» **Your objective**: When you transcribe the listing that follows, keep every line exact and omit the pictures.

» **Input**:
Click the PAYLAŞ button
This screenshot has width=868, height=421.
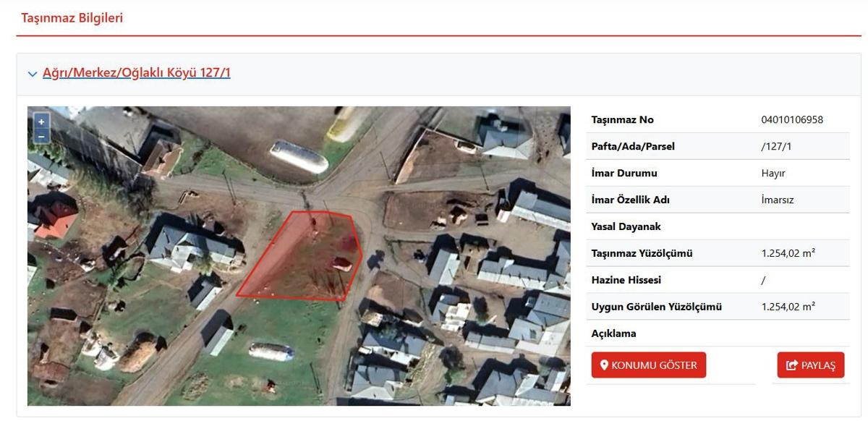[x=811, y=365]
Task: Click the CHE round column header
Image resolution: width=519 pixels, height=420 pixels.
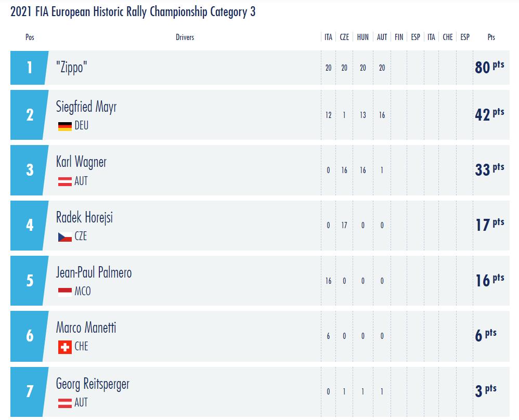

» **Answer box**:
Click the PAYLAŞ button
This screenshot has width=868, height=421.
[x=811, y=365]
Task: Click the CHE round column header
Image resolution: width=519 pixels, height=420 pixels.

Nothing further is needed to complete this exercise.